Методология же буддийских «искусных средств», рассмотренная в статье подробнее, начинается с отношения Будды к Васеттхе, брахманистскому жрецу и почитателю бога Брахмы. Как повествуют сутты, Будда не сразу отбрасывает теизм Васеттхи, но прежде заставляет его отвечать на вопросы типа: как Брахма, не опутанный пороками, ненавистью, злой волей и т. п., может быть познан, воспринят и объединен с человеком, имеющим подобные опутанности? Будда постепенно наводит брахмана на ответ, что только неопутанный ими буддийский монах может после смерти соединиться с Брахманом, что является ключевым положением для понимания третьей благородной истины; в конце концов Васеттха становится на «истинный» буддийский путь и достигает нирваны. Общее толкование данного события в буддизме таково, что частный случай почитания Брахмы годится не в смысле признания сущности Брахмы, а в смысле имитации его сущности для достижения любви и сострадания как буддийских добродетелей, и это есть низшая ступень лестницы буддийского самосовершенствования.
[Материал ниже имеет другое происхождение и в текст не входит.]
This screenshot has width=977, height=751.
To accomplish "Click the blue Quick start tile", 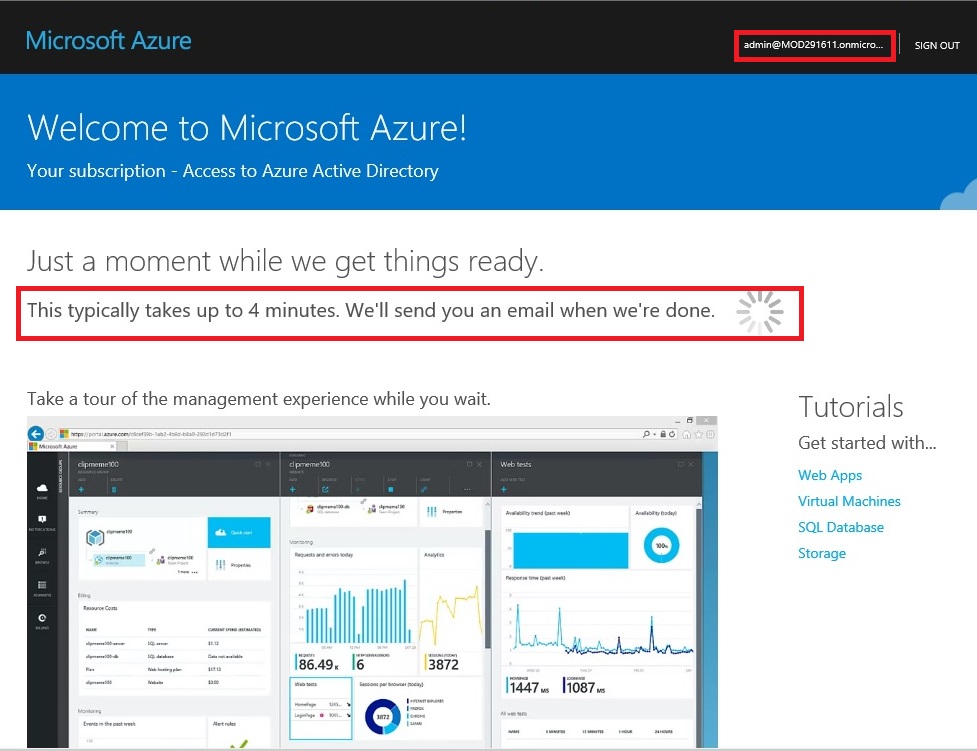I will [239, 532].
Как говорит Макрански, данная методология – «искусство защелкивать других через их собственное мировоззрение и способы мышления»[118] стала в дальнейшем развиваться в буддизме, в том числе в дзен-буддизме, довольно активно. Так, в текстах Вималакирти говорится о «бодхисаттвах, посвящающих себя всяким странным сектам, распространенным в мире, чтобы вывести всех людей, имеющих догматические (неправильные с точки зрения буддизма) воззрения»,[119] на правильный путь. По Макрански, подобная идея встречается и в «Аватамсака-сутре», и в текстах Праджняпарамиты, и в «Лотосовой сутре» и есть не что иное, как «теологический инклюзивизм, подводящий под буддийское мировоззрение ценность и истину почтенных небуддийских учителей».[120] Эта методология «искусных средств» сыграла колоссальную роль в миссионерской адаптации махаянистского буддизма к политеизму народов Центральной и Восточной Азии, отчего буквально распух пантеон местных форм буддизма. Макрански обращает особое внимание на то, что спасительными в буддизме считаются только четыре благородные истины, но выражение этих истин можно понимать довольно широко: например, в тексте «Махаяна-Аватамсаки» говорится о том, что существует «четыре квадриллиона названий для выражения четырех благородных истин в соответствии с мышлением людей для их гармонизации и умиротворения».[121]
На рассмотренном историческом материале автор статьи делает выводы, актуальные для современной теологической проблематики. Макрански говорит, что экспансия современного буддизма на Западе, особенно выразившаяся в высказываниях 14-го Далай-ламы Тибета, в построениях известного таиландского ученого монаха Бхиккху Боддхадасы и в распространении дзен в США, есть результат того иерархического инклюзивизма и миссионерской активности за счет «искусных средств», которые расцвели в махаянистском буддизме в Средние века. Макрански даже предостерегает современных буддистов от «искусных средств», которые заводят, по его словам, в тупик неисторического сознания, когда подлежащие инклюзивизму доктрины редуцируются в схему вне своего исторического контекста.[122] Совершенно ясно, что автор здесь выступает оппонентом того, что мы назвали культовым аспектом инклюзивизма. В то же время, по Макрански, документы II Ватиканского собора отчасти схожи с буддийскими «искусными средствами», но… буддийская иерархия религий выглядит гораздо пристойней, чем в католичестве (дальнейшую аргументацию автора опускаем). На наш взгляд, у Макрански происходит смешение разных аспектов инклюзивизма – культового и метафизического, и если бы эти аспекты разводились, то вопрос бы прояснился.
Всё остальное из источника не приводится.